Part of D.C. Gun Carry Law Struck Down in Federal Court

Judge says ‘good reason’ clause likely unconstitutional, city deciding whether to appeal

May 17, 2016

A federal judge struck down part of D.C.'s gun carry law as likely unconstitutional on Tuesday.

District Judge Richard Leon, a George W. Bush appointee, said the city's requirement that applicants prove they have a "good reason" to carry a firearm beyond self-defense violates the Second Amendment as interpreted in the landmark Heller decision.

"In Heller, the Supreme Court unequivocally asserted that 'the enshrinement of constitutional rights necessarily takes certain policy choices off the table,'" Leon wrote in the ruling. "The District's understandable, but overly zealous, desire to restrict the right to carry in public a firearm for self-defense to the smallest possible number of law-abiding, responsible citizens is exactly the type of policy choice the justices had in mind."

"Because the right to bear arms includes the right to carry firearms for self-defense both in and outside the home, I find that the District's ‘good reason’ requirement likely places an unconstitutional burden on this right."

The ruling is another in a long line of rulings by federal judges against various D.C. gun laws. The current law, which operates on a "may issue" framework, allows D.C. officials to deny permits to those who pass the required background check and training so long as they determine the applicant doesn't have a "good reason" to carry a firearm in public. The city of more than 600,000 had only issued 62 gun carry permits as of March 9.

Washington's restrictive gun carry law has been the subject of multiple lawsuits since the city's previous total ban on the carry of firearms. The Second Amendment Foundation's case against the law is awaiting another round in federal appeals court after a rollercoaster ride through the federal court system. The suit ruled on by Judge Leon on Tuesday was brought by another gun rights group named Pink Pistols.

Pink Pistols, which advocates for gays, lesbians, and other sexual minorities to legally arm themselves as a means of self-defense, joined Matthew Grace in suing the city after his application for a gun carry permit was denied under the "good reason" clause.

"This is not a want," Gwendolyn S. Patton, head of Pink Pistols International, said. "This is a need.

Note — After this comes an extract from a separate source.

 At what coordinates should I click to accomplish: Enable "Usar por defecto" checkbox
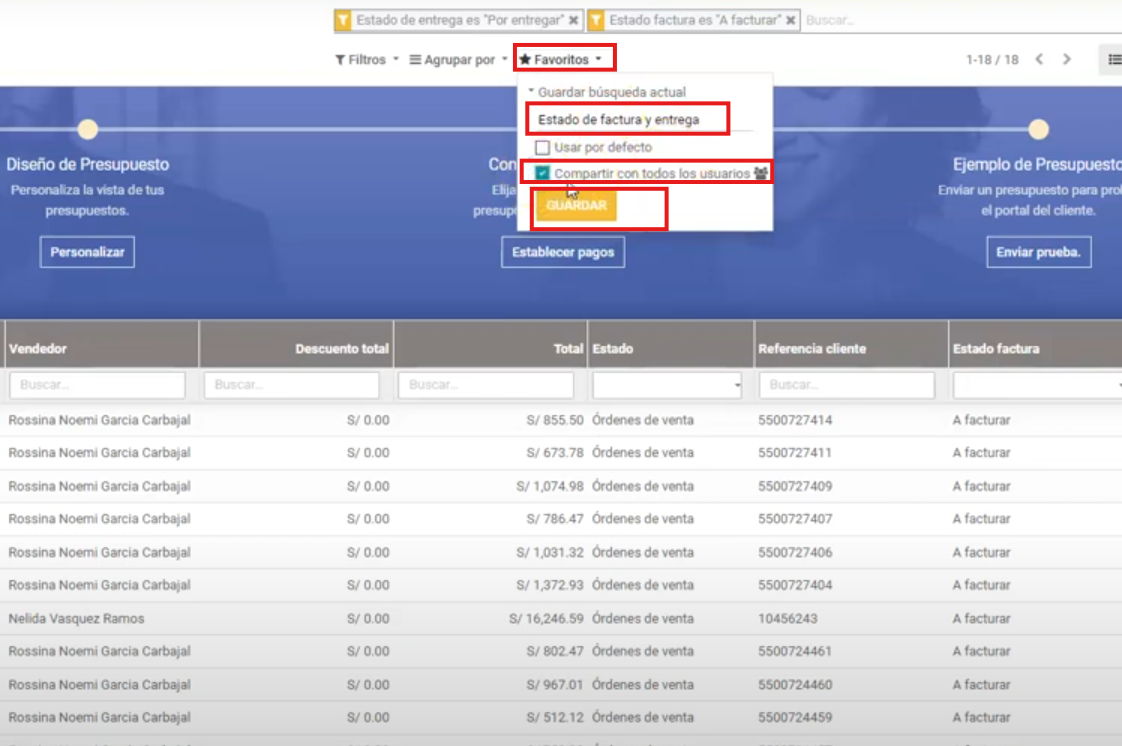(x=542, y=147)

This is a right that we have and we are going to exercise it. We wish to exercise it legally and therefore we're going to challenge this idea that you have a right to tell us what is a sufficient cause for us to carry a gun."

She said that sexual minorities can face violence from some who disagree with their lifestyles, and accordingly Pink Pistols believes armed self-defense is essential to the safety of their community.

"There's an awful lot of instances where we get targeted by people who don't like us, don't like what we do, don't like what we stand for, don't like our politics," Patton said. "They don't think we have the right to go about our lives in a normal fashion and decide to harm us, to attack us, to hurt us, and, in many cases, to kill us. This is unacceptable to us so we advocate the use of the Second Amendment to protect ourselves from such things."

"We don't go out seeking any trouble," she said. "We just go about our business. But the point is some of us may be armed, trained, and ready to defend ourselves if someone intends to cause us harm."

The Metropolitan Police Department would not comment on the ruling and referred all questions on the matter to the Office of the Attorney General.

Robert Marus, communications director at the Office of the Attorney General, said the city is currently considering what to do in response to the ruling.

"The ruling enjoins the District immediately from denying concealed carry licenses to applicants who meet all eligibility requirements other than the requirement that the applicant demonstrate a 'good reason to fear injury to his or her person or property' or 'any other proper reason for carrying a pistol,'" he said. "We are currently reviewing the decision and will make a determination on any appeal or motion to stay the decision soon."

Update 6:14 P.M.: D.C. Attorney General Karl Racine said the city would request a stay on Tuesday's ruling in addition to filing an appeal. "We continue to believe our ‘good reason’ requirement for a concealed-carry permit is both constitutional and in line with similar laws in New Jersey, New York and Maryland – all of which have been upheld by federal appeals courts," he said in a statement. "Just two months ago, another judge on the U.S. District Court for the District of Columbia declined to enjoin the District from enforcing the same requirement at issue in today’s ruling. We believe that the District’s gun laws are reasonable and necessary to ensure public safety in a dense urban area, and we will request a stay of this decision while we appeal."